On December 7, 1967, Otis Redding, with the help of guitarist-producer Steve Cropper, finished recording “Dock Of The Bay” at Stax Records in Memphis. From Memphis, Redding and his band, the Bar-Kays, departed for performances in Nashville and Cleveland, and, from there, a headliner show booked at the Factory in Madison, Wisconsin.
Redding had just purchased the green and white Beechcraft plane that carried his group on tour. Although he didn’t fly himself, Redding strapped into the co-pilot’s seat on December 10, and he and the seven members of his band bolted down the runway at Cleveland’s Hopkins Field. It was 1 p.m.
There was no sign of trouble at 3:20 when Chicago Federal Aviation Control handed the little twin-engine over to the Madison Tower, ten miles away. Then, as now, Chicago inbound flights travel directly over Monona, a suburb that shares the picturesque shoreline of Lake Monona with the city of Madison. The airplane was cleared for a routine instrument landing at 3:25.
Chris Dickert, then 21, heard the plane from the living room of his parents’ house on Lake Monona. I caught up with Dickert this fall. He now lives on a farm in southern Wisconsin.
“Dad was snoozing in the chair,” Dickert remembered. “We had the Bears game on. In that house we heard planes come over all the time and the engine I heard that afternoon was in distress. The engine cut in and out. The throttle was on and then it was off.”
It was mild for December: 33 degrees and, according to the Wisconsin State Journal for that day, “100% cloudiness.” The relatively warm air created fog over the not-yet-frozen lake.
Dickert and his father dashed to the back yard. “From the sound of it we knew something was wrong with the airplane. Through the haze we saw something break through the cloud and we watched it fall until it hit the water right in the middle of the lake.”
On impact, the Beechcraft split down the center of the fuselage. Dickert’s mother called the police while Dickert and a neighbor hooked up a trailer, ripped out the shoreline snow fence, and backed the neighbor’s motor boat into the icy water.
Dickert’s boat reached the crash site just after a Madison Police boat. “The police were pulling a survivor in the boat and they told us to circle to look for others and gather up any floating debris we could.”
The survivor was Bar-Kays trumpet man Ben Cauley, who at age 60 can still be heard blowing his horn on Beale Street in Memphis, Tennessee.
The choppy surface of the lake was strewn with articles of all sorts. A wheel from the plane bobbed in the waves. Seat cushions and clothing floated in clumps and tangles. In a hard westerly wind, Dickert set about hauling the sad harvest into the boat.

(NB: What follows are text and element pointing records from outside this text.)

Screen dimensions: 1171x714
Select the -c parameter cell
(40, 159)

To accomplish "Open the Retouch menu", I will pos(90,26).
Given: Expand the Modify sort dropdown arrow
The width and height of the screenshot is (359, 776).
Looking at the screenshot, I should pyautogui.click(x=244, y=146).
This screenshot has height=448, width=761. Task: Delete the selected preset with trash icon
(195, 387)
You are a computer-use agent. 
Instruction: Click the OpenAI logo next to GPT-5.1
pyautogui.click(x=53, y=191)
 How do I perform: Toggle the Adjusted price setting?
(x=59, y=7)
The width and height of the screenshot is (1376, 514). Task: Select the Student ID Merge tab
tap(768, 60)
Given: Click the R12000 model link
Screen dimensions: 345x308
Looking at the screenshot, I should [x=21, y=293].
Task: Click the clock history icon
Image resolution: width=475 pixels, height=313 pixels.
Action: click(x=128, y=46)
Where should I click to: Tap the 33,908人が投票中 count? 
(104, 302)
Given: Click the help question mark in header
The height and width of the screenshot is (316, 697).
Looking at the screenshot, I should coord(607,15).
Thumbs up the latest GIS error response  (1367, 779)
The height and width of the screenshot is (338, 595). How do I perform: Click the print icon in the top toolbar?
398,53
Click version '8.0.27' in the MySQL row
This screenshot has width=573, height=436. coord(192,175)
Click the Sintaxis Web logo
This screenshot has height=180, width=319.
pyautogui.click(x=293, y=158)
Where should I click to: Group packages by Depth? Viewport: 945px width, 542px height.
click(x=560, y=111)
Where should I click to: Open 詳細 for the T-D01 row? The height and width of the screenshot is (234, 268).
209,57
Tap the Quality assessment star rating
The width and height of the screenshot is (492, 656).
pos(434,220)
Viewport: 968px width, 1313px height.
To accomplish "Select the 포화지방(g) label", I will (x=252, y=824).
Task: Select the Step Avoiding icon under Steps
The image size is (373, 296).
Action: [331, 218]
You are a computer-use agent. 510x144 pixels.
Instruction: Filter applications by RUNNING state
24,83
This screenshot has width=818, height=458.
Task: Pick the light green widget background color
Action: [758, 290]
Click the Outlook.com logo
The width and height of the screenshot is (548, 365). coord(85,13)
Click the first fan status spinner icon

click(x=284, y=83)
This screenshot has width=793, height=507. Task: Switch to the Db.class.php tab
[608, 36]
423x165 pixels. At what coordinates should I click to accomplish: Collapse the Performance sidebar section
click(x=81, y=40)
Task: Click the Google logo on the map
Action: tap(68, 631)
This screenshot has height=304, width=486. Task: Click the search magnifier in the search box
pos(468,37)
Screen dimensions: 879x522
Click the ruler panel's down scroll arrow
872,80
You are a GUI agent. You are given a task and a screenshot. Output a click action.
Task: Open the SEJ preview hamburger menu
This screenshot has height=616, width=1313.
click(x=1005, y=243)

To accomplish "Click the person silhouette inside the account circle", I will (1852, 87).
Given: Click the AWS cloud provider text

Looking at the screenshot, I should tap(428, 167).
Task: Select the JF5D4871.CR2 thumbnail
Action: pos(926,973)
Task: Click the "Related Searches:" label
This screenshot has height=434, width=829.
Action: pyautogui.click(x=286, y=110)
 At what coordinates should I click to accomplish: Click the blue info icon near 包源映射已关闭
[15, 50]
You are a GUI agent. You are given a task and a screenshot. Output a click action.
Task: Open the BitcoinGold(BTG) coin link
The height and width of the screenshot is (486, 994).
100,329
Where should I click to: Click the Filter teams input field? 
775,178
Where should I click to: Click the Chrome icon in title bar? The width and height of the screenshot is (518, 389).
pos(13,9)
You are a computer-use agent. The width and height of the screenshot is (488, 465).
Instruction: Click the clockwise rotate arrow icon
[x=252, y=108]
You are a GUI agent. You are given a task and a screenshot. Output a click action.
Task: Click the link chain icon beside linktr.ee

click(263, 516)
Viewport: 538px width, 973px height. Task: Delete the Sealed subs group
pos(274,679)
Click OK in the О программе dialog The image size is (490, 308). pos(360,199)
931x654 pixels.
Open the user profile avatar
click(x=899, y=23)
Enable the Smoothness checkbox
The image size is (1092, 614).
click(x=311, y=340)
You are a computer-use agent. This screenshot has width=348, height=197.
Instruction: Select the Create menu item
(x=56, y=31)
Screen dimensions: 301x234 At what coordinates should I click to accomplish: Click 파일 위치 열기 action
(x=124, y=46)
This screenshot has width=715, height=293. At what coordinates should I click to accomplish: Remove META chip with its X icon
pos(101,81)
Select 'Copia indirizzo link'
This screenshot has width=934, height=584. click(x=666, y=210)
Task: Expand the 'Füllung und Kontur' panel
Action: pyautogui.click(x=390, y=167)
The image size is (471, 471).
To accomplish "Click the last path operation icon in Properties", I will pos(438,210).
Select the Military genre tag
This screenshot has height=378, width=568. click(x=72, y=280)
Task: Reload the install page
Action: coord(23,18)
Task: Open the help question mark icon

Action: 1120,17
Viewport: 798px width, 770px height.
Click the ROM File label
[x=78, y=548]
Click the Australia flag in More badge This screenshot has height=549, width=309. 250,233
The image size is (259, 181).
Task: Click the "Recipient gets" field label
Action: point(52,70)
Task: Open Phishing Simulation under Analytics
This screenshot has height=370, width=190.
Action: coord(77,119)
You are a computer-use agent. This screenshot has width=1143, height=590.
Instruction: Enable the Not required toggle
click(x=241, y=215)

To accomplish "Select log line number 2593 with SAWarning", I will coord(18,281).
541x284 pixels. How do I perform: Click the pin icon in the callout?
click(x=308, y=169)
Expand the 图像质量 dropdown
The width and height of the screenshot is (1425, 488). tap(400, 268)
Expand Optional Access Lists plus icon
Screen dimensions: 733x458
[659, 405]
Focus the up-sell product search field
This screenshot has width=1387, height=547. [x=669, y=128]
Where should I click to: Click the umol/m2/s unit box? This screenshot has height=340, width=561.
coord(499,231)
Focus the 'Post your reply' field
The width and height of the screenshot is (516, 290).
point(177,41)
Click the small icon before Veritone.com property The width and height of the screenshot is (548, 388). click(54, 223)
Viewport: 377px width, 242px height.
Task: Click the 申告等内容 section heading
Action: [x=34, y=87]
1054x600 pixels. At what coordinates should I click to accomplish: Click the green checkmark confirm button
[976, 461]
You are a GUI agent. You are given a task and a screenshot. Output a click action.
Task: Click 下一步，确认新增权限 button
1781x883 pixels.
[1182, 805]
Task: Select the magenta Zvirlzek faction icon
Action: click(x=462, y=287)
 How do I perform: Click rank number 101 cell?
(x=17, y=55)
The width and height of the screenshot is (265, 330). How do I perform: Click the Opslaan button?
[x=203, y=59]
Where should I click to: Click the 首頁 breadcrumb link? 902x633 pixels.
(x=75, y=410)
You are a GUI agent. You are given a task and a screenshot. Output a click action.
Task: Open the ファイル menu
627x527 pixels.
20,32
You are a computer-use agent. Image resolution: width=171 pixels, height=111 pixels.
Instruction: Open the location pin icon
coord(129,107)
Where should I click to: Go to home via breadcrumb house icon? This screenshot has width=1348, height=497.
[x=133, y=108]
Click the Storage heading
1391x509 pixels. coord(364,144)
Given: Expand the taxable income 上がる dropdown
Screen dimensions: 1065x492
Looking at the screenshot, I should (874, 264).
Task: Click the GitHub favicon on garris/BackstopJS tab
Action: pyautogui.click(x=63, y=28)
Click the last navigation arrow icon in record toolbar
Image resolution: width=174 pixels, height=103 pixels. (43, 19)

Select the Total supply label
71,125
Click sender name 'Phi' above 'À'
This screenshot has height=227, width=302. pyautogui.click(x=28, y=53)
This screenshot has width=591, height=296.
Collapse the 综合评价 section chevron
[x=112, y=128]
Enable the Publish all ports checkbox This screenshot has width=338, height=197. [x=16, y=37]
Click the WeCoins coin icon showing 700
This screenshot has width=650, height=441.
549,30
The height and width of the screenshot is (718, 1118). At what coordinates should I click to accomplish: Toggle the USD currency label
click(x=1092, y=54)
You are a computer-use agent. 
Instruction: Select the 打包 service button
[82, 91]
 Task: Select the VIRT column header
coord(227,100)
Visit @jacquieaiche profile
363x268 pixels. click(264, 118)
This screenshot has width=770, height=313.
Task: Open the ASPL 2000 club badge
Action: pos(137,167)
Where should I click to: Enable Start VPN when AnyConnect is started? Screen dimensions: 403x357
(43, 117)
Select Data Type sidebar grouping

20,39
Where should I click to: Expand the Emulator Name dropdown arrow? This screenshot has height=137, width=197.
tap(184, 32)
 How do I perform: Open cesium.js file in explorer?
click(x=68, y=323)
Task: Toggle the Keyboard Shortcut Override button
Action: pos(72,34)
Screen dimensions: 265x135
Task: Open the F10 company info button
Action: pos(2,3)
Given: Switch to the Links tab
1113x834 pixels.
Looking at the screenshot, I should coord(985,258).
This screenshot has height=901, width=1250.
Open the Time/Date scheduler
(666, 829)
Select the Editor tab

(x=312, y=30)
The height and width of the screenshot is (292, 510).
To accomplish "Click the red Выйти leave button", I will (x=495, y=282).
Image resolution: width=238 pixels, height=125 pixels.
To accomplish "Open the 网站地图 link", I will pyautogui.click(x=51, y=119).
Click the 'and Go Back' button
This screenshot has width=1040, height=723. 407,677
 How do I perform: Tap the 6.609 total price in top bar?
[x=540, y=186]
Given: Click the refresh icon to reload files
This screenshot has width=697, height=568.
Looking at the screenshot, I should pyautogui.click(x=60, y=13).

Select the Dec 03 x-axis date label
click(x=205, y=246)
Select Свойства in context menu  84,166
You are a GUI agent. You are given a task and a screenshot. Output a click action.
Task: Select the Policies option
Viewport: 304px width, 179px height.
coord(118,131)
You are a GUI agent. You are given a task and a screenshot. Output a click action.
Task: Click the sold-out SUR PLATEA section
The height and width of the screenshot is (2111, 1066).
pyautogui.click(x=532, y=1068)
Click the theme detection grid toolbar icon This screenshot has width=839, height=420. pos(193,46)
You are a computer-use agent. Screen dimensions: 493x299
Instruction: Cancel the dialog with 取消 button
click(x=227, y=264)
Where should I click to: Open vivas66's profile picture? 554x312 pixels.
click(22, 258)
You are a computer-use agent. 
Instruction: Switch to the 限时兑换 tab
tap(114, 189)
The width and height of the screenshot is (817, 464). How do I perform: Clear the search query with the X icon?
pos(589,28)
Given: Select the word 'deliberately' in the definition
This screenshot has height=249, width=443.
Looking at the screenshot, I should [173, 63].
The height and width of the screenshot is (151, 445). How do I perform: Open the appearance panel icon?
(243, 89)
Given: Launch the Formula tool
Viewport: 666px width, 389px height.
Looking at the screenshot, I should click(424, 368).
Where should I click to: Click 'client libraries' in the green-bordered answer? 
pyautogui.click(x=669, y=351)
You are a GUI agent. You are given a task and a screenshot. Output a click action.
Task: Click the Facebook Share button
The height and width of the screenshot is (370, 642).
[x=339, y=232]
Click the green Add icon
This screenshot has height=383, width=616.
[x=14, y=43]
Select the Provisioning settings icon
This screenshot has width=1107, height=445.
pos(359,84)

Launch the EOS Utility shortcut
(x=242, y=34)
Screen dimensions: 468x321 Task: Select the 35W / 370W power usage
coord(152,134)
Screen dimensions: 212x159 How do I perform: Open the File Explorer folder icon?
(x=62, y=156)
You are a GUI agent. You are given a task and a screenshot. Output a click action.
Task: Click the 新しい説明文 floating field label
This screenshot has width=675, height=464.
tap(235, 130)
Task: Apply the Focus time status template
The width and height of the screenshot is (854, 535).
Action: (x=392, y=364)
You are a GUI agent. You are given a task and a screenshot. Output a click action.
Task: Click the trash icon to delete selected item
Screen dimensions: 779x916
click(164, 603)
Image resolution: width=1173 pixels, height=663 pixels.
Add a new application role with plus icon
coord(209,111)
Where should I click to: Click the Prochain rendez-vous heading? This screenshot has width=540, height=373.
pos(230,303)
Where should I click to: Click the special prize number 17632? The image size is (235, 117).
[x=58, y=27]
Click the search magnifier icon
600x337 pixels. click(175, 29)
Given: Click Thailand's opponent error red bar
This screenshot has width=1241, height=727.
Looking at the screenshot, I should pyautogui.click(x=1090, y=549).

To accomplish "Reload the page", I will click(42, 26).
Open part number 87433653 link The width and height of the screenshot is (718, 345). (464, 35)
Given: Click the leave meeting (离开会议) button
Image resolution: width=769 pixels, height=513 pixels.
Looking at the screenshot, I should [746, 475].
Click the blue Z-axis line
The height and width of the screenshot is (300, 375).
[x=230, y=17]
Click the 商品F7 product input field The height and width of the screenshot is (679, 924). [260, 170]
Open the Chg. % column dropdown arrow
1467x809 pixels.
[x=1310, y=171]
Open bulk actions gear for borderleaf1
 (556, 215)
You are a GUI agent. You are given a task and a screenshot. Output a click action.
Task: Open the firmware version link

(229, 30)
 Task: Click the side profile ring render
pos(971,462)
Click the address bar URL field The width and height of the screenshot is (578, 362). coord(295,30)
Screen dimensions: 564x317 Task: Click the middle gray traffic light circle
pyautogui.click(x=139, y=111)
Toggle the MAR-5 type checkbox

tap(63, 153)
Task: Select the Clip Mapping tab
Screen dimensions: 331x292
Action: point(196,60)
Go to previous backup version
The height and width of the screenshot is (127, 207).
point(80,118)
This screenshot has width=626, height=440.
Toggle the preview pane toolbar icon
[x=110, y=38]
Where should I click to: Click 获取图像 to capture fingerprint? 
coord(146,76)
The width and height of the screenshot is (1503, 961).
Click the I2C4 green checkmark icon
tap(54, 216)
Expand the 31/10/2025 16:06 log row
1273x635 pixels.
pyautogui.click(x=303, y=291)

“I pulled out this partially opened attache case,” Dickert said. “All I can remember was it had the initials ‘O.R.’ I saw little pots of makeup inside. When I got back to shore I put it on the hood of a Monona police car. That’s the last I heard of it.”
The next day divers recovered Redding’s body, still belted into the co-pilot’s seat, along with the body of 17-year-old Bar-Kays member Mathew Kelly. The December 12 Wisconsin State Journal reports that “the search for the three remaining missing will continue.” It goes on to say, “Divers will also search for Redding’s briefcase which Twiggs Lyndon, a representative of his Macon booking agent, said is believed to contain about $4,000.00 cash.”
The show went on that night at the Factory. A band on the bill from Rockford, Illinois, performed; ironically, they were named the Grim Reapers. The group later became known as Cheap Trick.
Within a year of the crash, Otis Redding came alive again, and forever, when “Dock Of The Bay” was released and hit #1 on the R&B and pop charts. The song remains a standard of sincerity, strength, soul and, above all, survival.
From the kitchen window of our house here in Madison, I can see across Lake Monona to the stretch of water where Redding and the Bar-Kays went down 40 years ago. For me, like a lot of people in the place where he died, Otis Redding is part of where we live. A beautiful stone memorial and marble bench sit atop the outdoor roof of our city’s Monona Terrace Convention Center. Those who stop to rest on the bench have the best view of the lake in the city.
Come December 10, our thoughts will be with Zelma Redding, surviving family members of the Bar-Kays, the people in Otis’ hometown of Macon, Georgia, and the folks in Memphis.